:: Data in this exercise ::
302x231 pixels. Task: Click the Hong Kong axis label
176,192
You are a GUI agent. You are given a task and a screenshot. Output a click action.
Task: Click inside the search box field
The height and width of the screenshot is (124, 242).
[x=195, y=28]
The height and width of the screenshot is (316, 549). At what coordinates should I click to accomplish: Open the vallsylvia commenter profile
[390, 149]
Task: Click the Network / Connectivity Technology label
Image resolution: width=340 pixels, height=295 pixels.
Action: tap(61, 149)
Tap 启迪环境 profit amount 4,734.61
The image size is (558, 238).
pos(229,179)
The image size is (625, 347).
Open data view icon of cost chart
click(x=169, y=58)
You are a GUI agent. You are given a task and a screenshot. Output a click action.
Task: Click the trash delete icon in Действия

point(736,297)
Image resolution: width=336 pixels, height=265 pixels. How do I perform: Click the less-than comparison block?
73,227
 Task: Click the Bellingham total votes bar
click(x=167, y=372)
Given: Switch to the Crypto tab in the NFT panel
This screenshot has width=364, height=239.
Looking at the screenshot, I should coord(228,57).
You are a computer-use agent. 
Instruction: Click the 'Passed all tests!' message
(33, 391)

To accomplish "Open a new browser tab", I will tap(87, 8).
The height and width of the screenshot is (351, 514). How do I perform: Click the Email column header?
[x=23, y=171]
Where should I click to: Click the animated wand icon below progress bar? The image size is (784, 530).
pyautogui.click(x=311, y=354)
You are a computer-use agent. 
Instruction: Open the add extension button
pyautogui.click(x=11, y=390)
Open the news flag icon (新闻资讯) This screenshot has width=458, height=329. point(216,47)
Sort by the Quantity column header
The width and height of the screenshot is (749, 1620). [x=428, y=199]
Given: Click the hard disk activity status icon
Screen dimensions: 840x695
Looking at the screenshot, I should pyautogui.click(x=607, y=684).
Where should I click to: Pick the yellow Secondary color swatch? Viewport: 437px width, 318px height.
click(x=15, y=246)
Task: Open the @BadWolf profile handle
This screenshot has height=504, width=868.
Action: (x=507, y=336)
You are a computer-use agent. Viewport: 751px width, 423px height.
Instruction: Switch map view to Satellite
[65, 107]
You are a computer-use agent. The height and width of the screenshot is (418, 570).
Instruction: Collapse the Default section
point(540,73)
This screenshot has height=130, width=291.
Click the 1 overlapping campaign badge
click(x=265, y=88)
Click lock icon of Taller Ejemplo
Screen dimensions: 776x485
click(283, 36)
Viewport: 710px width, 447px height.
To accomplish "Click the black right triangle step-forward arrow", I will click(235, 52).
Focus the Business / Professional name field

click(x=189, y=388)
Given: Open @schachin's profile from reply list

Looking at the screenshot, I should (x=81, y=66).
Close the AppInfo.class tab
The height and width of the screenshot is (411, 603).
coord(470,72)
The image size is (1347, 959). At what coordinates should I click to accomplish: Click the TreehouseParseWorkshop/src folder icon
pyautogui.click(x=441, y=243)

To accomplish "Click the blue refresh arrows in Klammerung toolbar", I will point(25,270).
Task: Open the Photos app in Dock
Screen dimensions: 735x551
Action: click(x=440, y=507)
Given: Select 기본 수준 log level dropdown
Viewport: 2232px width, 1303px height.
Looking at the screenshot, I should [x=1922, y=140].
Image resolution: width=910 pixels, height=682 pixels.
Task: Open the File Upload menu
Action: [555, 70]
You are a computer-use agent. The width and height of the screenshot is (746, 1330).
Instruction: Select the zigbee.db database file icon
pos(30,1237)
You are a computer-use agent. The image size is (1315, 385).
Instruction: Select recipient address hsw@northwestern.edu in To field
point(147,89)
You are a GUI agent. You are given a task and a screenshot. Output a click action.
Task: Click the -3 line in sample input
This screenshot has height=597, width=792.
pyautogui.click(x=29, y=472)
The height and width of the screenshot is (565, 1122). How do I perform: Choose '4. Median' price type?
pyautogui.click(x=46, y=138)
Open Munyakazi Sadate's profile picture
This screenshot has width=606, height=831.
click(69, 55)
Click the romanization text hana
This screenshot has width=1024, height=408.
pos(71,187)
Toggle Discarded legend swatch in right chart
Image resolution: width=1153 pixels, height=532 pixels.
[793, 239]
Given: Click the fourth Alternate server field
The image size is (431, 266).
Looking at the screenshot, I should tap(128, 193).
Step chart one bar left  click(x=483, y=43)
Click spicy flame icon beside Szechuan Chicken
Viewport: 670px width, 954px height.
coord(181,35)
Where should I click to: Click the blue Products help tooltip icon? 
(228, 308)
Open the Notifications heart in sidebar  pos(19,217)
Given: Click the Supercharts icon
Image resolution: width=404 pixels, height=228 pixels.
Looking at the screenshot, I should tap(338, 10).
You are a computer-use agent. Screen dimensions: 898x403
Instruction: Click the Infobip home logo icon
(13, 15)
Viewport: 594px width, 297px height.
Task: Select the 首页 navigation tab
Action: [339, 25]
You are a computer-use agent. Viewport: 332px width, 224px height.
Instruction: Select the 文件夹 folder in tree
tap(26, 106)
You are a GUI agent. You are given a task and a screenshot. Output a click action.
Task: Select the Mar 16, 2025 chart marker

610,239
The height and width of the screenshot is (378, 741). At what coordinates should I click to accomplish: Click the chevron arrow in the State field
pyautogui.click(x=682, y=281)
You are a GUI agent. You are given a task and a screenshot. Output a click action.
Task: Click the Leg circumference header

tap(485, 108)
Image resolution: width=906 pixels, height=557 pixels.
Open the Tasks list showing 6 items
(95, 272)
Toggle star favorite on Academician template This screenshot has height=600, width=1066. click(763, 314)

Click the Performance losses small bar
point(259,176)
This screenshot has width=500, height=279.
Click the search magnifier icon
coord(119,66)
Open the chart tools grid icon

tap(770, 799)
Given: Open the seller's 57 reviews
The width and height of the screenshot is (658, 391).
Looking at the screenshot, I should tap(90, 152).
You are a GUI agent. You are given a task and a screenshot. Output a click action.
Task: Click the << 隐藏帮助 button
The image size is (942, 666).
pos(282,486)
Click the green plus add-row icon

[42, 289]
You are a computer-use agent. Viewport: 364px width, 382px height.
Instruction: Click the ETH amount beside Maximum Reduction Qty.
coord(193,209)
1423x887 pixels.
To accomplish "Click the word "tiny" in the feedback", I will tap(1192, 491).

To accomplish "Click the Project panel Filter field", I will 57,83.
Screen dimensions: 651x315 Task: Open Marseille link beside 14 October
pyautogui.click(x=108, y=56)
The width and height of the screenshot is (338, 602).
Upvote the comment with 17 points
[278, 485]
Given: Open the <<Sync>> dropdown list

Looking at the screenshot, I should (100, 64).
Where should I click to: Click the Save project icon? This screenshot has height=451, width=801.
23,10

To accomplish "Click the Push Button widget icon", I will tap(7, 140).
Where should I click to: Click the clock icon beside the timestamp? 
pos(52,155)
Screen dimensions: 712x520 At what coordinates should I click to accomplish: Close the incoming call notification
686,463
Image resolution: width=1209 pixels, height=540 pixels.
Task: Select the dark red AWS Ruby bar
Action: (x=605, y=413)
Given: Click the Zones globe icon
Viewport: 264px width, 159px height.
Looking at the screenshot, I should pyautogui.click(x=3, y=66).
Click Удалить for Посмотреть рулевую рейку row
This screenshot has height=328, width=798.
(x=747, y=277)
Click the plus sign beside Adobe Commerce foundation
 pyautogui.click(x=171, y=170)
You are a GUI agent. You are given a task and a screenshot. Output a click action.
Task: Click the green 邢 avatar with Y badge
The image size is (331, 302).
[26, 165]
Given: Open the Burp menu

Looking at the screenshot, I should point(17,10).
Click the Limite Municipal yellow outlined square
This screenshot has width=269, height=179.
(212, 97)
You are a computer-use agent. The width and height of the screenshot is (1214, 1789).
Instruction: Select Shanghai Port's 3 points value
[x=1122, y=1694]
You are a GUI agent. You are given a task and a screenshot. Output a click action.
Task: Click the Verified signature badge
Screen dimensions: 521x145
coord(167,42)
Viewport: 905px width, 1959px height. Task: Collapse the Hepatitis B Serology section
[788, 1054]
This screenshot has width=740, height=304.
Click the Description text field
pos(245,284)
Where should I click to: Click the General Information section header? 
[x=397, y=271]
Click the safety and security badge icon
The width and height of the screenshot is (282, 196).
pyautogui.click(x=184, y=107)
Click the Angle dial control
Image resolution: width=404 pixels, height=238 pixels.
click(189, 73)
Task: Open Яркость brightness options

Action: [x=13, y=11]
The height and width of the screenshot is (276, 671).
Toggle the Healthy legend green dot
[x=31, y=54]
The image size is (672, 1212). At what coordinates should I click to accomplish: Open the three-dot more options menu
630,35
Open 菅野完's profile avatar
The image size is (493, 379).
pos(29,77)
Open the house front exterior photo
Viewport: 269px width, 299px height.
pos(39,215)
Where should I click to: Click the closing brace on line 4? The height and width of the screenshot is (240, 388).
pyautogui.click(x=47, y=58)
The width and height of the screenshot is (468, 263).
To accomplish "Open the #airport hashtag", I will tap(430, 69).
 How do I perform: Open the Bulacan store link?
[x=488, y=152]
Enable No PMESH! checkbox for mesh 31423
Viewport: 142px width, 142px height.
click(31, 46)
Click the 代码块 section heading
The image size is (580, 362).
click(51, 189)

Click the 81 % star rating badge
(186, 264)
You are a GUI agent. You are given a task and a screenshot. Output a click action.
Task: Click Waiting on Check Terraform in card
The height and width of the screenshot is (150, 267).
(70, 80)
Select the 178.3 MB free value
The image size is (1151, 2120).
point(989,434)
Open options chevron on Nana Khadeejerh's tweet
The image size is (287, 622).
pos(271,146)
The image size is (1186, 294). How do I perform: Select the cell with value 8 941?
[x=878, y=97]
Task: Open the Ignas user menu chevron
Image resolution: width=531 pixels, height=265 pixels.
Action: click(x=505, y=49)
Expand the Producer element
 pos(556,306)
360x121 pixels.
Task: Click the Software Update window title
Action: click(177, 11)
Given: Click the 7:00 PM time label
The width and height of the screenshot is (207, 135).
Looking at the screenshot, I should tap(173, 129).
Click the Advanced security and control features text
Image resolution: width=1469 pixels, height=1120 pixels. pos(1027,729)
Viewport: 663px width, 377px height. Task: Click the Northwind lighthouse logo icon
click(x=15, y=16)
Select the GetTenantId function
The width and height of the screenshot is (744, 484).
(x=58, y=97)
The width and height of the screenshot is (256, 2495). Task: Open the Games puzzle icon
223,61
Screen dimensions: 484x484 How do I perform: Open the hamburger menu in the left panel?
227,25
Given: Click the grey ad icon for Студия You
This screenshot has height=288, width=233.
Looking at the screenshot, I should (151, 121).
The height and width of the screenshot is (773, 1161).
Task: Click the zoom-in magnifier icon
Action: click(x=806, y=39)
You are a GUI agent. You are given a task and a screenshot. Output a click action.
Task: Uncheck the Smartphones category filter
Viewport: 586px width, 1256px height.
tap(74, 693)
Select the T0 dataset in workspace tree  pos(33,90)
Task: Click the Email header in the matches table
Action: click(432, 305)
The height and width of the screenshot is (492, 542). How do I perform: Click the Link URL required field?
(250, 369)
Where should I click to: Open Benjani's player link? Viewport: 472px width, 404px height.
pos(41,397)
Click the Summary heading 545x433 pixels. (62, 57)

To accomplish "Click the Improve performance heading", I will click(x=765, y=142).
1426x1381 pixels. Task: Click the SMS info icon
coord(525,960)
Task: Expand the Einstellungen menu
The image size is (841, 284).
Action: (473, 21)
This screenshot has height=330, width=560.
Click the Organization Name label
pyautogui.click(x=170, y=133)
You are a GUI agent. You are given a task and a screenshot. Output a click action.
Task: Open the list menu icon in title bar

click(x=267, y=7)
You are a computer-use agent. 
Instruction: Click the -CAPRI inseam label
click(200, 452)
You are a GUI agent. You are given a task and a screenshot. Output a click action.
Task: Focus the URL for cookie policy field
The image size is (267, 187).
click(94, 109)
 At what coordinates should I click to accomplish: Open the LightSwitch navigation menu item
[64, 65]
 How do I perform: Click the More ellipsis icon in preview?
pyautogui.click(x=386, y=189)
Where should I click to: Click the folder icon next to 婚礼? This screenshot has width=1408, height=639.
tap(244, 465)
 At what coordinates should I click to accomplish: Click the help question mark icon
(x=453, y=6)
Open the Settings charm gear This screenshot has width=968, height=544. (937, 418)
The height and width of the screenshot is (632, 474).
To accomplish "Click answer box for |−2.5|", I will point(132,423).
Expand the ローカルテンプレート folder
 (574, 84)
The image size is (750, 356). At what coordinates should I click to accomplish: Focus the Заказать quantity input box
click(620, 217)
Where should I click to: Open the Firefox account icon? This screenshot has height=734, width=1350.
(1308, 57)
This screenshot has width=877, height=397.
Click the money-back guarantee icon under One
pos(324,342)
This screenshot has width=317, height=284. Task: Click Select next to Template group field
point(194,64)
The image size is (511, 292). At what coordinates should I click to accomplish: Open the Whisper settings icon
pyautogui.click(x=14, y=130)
:::
● Brief
Take the records above and return, word for word, only the lines that fall from the line with "Close the AppInfo.class tab" to the line with "Given: Click the fourth", both of them included.

● Output
Close the AppInfo.class tab
The height and width of the screenshot is (411, 603).
coord(470,72)
The image size is (1347, 959). At what coordinates should I click to accomplish: Click the TreehouseParseWorkshop/src folder icon
pyautogui.click(x=441, y=243)

To accomplish "Click the blue refresh arrows in Klammerung toolbar", I will point(25,270).
Task: Open the Photos app in Dock
Screen dimensions: 735x551
Action: click(x=440, y=507)
Given: Select 기본 수준 log level dropdown
Viewport: 2232px width, 1303px height.
Looking at the screenshot, I should [x=1922, y=140].
Image resolution: width=910 pixels, height=682 pixels.
Task: Open the File Upload menu
Action: [555, 70]
You are a computer-use agent. The width and height of the screenshot is (746, 1330).
Instruction: Select the zigbee.db database file icon
pos(30,1237)
You are a computer-use agent. The image size is (1315, 385).
Instruction: Select recipient address hsw@northwestern.edu in To field
point(147,89)
You are a GUI agent. You are given a task and a screenshot. Output a click action.
Task: Click the -3 line in sample input
This screenshot has height=597, width=792.
pyautogui.click(x=29, y=472)
The height and width of the screenshot is (565, 1122). How do I perform: Choose '4. Median' price type?
pyautogui.click(x=46, y=138)
Open Munyakazi Sadate's profile picture
This screenshot has width=606, height=831.
click(69, 55)
Click the romanization text hana
This screenshot has width=1024, height=408.
pos(71,187)
Toggle Discarded legend swatch in right chart
Image resolution: width=1153 pixels, height=532 pixels.
[793, 239]
Given: Click the fourth Alternate server field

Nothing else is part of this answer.